Prevalence of Self-medication and the Effect of COVID-19 Pandemic, Personal Experience
Al-Mustaqbal University College, Pharmacy Department, 51001 Hilla, Babil, Iraq.
Although a global challenge, self-medication is a growing problem in our country. Raising public awareness of the problem is urgently needed. Prophylactic measures of the COVID-19 pandemic have further increased the prevalence.
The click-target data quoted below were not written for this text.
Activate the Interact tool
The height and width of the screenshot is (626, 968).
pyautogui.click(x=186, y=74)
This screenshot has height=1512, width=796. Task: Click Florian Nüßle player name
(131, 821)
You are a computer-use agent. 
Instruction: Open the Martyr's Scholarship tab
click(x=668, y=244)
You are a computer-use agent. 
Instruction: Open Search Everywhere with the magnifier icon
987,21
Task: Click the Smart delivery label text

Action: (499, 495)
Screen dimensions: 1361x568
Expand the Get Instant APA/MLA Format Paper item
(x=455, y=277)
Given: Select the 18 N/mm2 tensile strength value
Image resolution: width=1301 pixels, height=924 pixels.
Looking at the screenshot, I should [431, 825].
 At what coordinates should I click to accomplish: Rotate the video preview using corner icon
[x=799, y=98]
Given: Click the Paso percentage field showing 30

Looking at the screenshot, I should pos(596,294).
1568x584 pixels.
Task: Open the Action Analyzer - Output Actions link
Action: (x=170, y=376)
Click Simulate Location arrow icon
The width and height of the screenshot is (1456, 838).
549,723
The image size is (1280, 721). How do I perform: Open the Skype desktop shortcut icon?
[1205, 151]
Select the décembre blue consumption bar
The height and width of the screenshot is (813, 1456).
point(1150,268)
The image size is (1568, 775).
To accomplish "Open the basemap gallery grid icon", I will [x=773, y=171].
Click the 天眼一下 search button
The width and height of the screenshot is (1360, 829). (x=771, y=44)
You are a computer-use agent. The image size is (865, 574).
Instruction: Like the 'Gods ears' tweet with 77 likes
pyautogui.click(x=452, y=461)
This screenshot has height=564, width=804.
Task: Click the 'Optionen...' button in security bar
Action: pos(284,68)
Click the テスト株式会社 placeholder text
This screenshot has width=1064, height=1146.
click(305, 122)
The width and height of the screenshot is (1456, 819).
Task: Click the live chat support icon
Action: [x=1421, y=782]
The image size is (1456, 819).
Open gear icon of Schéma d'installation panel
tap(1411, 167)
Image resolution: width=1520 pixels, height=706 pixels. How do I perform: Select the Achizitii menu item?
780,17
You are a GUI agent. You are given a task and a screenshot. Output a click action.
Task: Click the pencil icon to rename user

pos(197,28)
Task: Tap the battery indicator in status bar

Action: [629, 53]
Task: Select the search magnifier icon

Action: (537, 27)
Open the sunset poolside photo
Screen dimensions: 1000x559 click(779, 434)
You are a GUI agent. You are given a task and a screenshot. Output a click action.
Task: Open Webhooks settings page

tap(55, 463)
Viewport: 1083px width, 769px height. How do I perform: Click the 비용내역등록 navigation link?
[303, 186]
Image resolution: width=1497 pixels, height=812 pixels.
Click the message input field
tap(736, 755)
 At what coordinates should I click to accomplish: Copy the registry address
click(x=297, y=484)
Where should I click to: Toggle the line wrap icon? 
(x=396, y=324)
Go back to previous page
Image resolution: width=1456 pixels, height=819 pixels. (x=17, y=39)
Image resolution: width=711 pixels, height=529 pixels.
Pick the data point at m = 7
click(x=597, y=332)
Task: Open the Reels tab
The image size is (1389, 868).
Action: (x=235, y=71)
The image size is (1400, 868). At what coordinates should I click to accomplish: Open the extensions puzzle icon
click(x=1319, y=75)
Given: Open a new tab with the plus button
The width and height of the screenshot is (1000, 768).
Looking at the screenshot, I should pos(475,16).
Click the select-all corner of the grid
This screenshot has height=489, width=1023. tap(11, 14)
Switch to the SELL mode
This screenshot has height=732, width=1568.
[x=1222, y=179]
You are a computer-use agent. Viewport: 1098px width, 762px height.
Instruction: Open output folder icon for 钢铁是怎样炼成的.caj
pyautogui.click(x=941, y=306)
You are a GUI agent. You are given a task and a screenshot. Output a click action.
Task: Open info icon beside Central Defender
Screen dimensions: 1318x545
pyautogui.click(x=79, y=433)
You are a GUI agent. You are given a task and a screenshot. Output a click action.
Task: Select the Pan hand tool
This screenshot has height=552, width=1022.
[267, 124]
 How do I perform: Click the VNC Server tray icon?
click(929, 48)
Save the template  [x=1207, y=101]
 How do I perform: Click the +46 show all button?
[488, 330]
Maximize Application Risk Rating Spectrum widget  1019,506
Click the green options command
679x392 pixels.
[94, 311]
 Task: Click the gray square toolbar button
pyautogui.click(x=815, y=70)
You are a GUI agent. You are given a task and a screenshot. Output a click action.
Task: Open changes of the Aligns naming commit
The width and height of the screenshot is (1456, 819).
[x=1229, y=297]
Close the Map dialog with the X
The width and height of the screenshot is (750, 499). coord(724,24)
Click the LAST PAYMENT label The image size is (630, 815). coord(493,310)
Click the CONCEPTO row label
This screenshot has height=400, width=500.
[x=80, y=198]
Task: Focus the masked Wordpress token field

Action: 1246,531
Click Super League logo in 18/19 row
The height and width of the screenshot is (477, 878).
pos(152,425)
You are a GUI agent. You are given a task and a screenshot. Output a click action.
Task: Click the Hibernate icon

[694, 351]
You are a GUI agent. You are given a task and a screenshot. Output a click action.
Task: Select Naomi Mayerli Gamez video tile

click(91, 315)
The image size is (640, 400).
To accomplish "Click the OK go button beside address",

This prospective study was conducted at my private ENT (Ear, Nose, and Throat) clinic in Almahawil District, Babylon, Iraq. I am making a comparison of the prevalence of self-medication in my patients between a period of 6 months before (from January 1st to June 30th, 2019) and a 6-month period following (from January 1st to June 30th, 2022) the COVID-19 pandemic to assess the prevalence of the practice of self-medication and the likely impact of COVID-19 lockdown restrictions on its progressive rising. This study included 5400 patients with ENT disorders, 2520 patients in the first phase, and 2880 patients in the second phase.
Age ranged from 3 months to 84 years. The male: female ratio is 1.2:1 in the first period and 1.3:1 in the second period. The spectrum of diseases is so broad that it covers almost the entire field of ENT medicine. The drugs that are used as self-medication are also diverse. In the first period, 1360 (54%) of the patients self-medicated prior to their clinic visit, while in the second period, 2160 (75%) of them self-medicated prior to their Clinic visits.
Self-medication is far from safe practice, is a growing challenge to our healthcare system, and poses a major public health concern; COVID-19 Pandemic probably initiated changes in behavior leading to excessive self-medication.